# Get well soon Talys!



## AlanF (Jul 3, 2018)

Phil, to cheer you up after your stroke, I took some photos for you yesterday as a substitute for your going on a bird shoot. It was a gorgeous summer day in the middle of a heat wave (29 oC, 84 F, cool for the USA). The rare bittern we saw a month ago has bred two chicks, and by good luck they came out to play for us. They are large but still can't fly. So, you can take some reflected enjoyment.
Best wishes
Alan


----------



## xps (Jul 3, 2018)

My best wishes too!
To recover from stroke is hard work, but worth the way to go

Get soon well!


----------



## Don Haines (Jul 3, 2018)

I hope you have a quick recovery. Watch out for your balance and falling as you get better, you don’t want to add a concussion to the mix....


----------



## dak723 (Jul 3, 2018)

Wishing you a quick and full recovery!


----------



## jprusa (Jul 3, 2018)

Wishing a you a quick recovery.


----------



## dpc (Jul 3, 2018)

Wishing you a quick and full recovery!
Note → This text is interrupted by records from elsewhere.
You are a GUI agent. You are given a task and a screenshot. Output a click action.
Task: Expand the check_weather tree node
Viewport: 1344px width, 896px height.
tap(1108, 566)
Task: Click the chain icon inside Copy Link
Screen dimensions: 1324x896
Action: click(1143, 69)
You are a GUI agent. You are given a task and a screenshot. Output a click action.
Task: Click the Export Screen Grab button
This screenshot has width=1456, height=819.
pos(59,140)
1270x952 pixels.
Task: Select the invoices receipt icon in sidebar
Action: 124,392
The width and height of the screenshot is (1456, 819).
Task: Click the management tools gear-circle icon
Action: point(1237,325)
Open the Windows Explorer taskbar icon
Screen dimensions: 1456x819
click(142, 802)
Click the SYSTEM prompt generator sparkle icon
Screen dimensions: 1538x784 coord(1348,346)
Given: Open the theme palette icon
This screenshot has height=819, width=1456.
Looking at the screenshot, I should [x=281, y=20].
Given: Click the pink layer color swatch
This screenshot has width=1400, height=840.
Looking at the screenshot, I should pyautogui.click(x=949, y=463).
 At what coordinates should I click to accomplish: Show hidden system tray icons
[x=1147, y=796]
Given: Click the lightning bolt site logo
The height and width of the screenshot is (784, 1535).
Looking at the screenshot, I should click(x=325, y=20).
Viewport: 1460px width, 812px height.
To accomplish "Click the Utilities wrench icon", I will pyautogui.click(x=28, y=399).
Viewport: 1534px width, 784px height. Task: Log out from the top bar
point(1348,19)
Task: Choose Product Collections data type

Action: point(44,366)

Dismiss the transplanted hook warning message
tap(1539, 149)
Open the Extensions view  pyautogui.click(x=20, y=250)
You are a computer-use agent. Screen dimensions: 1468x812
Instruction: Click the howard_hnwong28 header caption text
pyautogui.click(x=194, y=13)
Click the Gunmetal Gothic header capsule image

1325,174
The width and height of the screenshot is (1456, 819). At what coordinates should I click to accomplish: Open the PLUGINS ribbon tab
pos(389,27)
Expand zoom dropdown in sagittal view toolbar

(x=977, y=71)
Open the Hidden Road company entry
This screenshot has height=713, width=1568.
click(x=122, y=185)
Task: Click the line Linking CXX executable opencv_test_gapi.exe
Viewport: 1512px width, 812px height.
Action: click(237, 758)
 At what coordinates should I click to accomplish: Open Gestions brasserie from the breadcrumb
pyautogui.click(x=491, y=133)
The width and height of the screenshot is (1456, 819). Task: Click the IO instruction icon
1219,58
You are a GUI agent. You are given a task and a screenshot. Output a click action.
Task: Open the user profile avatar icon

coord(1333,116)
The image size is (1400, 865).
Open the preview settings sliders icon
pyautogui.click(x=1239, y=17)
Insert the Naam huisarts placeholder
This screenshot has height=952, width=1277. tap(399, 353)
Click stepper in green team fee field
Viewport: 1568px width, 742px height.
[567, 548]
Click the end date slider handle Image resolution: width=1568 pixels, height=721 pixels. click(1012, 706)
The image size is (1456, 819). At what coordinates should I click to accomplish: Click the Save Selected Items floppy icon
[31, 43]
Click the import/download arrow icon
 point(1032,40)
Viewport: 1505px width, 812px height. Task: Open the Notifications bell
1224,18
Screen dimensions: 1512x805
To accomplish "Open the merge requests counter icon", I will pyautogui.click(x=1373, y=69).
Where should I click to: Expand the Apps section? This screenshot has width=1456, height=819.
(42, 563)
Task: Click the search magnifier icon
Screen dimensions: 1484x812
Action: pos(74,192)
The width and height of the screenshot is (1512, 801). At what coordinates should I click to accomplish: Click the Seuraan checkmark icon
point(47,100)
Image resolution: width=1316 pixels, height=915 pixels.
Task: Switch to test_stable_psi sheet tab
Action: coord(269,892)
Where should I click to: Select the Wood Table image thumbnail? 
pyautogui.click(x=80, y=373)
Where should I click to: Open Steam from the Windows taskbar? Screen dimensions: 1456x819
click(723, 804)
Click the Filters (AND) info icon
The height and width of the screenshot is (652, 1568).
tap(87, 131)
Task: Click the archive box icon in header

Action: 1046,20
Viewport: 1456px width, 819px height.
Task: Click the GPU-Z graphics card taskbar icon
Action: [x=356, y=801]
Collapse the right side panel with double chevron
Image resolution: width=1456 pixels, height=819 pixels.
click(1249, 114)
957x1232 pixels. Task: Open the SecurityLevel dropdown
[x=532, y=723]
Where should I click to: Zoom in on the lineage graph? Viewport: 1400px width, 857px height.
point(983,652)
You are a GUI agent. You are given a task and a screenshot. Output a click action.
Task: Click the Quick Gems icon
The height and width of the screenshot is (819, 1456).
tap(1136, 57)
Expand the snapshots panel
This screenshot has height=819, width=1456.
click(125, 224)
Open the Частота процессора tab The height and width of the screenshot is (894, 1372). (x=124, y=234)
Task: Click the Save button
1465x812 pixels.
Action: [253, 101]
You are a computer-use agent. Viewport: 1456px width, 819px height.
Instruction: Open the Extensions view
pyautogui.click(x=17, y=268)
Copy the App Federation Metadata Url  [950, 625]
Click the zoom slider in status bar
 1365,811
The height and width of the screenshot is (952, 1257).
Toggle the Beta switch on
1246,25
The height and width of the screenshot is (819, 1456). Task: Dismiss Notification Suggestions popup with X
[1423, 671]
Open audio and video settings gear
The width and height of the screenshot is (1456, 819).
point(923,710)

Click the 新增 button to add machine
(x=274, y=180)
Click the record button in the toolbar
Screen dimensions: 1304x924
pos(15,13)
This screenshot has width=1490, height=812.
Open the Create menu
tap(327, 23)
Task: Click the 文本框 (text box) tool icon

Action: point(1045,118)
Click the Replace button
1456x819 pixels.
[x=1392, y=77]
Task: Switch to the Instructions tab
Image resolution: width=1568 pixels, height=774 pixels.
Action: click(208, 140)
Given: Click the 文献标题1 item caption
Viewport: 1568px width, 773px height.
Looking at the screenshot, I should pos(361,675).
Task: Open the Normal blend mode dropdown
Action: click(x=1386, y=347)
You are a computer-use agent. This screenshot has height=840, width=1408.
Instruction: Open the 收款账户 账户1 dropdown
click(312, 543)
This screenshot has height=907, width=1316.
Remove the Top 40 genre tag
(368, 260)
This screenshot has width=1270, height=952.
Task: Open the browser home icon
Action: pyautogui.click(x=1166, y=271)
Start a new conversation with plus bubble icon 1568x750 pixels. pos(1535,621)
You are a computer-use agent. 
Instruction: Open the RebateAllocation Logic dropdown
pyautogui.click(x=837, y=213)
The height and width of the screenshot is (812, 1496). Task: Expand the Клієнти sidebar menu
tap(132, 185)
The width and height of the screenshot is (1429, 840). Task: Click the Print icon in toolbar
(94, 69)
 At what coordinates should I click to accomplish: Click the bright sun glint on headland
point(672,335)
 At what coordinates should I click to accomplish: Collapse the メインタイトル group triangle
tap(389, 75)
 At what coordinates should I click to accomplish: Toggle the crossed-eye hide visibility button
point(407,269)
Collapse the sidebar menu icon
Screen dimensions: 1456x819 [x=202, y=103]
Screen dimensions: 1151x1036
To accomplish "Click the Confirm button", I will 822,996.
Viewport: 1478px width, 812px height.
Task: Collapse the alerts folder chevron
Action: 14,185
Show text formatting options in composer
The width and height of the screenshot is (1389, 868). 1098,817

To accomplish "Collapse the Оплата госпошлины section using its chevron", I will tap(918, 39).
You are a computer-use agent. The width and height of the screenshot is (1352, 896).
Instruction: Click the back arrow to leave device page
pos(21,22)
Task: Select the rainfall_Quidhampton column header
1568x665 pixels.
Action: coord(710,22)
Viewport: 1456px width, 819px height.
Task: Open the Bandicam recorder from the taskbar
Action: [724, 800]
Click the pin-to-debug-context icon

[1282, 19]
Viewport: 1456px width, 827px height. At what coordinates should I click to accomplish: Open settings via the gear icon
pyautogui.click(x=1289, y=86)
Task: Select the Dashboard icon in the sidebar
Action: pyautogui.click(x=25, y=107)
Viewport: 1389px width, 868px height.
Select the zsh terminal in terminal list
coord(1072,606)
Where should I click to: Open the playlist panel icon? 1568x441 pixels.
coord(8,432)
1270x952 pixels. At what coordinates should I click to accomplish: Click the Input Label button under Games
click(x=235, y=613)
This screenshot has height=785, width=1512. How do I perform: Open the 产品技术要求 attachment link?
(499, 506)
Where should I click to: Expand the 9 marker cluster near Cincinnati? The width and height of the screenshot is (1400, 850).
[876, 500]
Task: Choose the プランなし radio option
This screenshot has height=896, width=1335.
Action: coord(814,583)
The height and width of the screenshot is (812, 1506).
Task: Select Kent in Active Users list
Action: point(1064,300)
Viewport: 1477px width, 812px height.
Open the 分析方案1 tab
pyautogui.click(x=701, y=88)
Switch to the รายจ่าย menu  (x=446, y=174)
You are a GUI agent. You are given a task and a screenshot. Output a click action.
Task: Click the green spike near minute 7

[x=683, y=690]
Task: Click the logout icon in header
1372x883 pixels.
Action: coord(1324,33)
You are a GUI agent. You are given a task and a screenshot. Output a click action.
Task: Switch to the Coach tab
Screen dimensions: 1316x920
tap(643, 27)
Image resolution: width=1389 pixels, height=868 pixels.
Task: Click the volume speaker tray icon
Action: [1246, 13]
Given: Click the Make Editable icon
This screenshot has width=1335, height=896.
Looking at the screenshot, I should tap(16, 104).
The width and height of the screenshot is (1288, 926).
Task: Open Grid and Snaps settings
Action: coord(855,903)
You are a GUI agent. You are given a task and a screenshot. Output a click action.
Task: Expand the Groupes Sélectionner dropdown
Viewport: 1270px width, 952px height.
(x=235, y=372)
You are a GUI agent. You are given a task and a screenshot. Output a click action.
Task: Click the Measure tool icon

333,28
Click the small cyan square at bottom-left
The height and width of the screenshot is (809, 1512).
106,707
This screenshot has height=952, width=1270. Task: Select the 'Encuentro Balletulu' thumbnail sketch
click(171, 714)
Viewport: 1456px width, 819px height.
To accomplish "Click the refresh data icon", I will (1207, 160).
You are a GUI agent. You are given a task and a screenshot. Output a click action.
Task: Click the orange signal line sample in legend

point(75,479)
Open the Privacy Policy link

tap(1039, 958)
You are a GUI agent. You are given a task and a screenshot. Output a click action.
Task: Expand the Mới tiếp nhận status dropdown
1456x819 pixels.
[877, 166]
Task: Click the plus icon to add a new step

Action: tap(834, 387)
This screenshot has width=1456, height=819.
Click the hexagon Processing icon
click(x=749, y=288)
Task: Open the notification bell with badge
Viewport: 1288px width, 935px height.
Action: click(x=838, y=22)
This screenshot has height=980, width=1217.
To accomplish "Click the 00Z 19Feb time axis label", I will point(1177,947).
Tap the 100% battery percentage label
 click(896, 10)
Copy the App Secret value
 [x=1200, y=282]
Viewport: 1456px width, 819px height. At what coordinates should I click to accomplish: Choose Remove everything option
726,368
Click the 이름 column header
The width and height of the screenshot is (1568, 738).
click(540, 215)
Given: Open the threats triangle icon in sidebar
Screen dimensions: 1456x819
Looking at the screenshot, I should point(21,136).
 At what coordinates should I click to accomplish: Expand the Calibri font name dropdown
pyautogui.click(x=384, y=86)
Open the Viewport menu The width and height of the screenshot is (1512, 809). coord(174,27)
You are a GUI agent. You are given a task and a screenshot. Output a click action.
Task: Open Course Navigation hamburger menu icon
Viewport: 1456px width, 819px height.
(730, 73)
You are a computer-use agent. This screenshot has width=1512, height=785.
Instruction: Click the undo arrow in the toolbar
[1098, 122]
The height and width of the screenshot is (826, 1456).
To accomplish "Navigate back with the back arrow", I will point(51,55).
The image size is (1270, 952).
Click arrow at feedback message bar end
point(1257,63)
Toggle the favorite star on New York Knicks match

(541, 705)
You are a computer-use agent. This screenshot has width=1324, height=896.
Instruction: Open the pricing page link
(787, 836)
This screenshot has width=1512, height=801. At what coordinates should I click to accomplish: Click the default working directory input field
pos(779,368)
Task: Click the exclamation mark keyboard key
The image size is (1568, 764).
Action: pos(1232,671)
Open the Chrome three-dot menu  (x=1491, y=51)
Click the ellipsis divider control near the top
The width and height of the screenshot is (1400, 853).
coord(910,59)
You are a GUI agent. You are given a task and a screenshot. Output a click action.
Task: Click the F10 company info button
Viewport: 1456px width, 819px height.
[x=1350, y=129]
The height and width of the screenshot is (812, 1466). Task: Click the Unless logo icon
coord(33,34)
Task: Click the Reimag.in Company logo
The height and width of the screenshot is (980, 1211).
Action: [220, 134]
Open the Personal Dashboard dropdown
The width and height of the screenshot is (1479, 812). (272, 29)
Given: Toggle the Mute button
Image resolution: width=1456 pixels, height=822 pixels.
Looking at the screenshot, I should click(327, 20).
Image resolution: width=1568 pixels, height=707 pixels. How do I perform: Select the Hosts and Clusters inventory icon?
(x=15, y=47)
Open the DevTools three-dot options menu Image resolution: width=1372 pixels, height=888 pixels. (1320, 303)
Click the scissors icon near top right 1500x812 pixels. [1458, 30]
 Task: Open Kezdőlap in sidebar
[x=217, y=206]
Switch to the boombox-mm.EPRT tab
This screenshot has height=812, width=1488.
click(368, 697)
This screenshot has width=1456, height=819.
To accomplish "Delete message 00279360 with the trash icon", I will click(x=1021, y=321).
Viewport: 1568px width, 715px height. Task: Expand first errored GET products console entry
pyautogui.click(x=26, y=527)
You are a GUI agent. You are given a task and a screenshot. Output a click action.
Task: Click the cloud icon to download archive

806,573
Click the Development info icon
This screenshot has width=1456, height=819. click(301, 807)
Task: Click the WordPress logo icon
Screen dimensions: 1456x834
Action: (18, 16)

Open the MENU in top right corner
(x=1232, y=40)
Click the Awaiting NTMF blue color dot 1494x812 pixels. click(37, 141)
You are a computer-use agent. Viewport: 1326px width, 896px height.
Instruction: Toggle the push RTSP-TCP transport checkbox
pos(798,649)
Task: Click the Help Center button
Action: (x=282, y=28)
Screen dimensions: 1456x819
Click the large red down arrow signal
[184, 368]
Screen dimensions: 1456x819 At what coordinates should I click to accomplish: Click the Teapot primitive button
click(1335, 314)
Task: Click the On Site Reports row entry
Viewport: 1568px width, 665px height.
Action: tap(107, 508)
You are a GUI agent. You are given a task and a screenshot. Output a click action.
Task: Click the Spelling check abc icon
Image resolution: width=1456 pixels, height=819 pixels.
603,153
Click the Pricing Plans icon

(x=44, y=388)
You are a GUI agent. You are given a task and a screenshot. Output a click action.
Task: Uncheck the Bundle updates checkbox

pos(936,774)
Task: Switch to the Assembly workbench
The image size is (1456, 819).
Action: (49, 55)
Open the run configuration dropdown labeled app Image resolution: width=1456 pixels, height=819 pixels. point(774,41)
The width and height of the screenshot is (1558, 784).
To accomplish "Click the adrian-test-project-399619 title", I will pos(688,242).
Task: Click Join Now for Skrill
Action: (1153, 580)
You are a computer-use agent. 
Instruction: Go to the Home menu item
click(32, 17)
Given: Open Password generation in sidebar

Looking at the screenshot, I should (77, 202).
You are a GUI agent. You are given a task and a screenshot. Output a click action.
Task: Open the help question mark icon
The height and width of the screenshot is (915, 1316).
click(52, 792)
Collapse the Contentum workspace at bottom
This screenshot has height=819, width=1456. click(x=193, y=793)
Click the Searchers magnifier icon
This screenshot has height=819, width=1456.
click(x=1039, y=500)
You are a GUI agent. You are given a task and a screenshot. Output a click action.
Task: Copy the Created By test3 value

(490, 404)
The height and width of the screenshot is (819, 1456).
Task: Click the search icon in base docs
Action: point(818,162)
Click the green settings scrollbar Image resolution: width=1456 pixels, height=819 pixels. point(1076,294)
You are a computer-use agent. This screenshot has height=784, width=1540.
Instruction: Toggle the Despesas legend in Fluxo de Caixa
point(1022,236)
God speed.


----------



## Click (Jul 3, 2018)

Wishing you a quick and full recovery!


----------



## Sporgon (Jul 3, 2018)

Best wishes for a speedy recovery


----------



## slclick (Jul 3, 2018)

Best Wishes to you, hope to hear good news from you soon.


----------



## Ozarker (Jul 3, 2018)

Get well soon, my friend. I understand well the stresses that come with something so major. May you be blessed with health _*and*_ prosperity.


----------



## Valvebounce (Jul 3, 2018)

Hi Phil. 
Sorry to hear you have suffered such a horrible set back, from your other post it sounds like you are in very good hands. Hopefully lots of people are fussing over you ;D take care and get well soon. 

Best wishes, Graham.


----------



## ahsanford (Jul 3, 2018)

Hope all goes well with surgery and you are on the road to recovery.

Best,
A


----------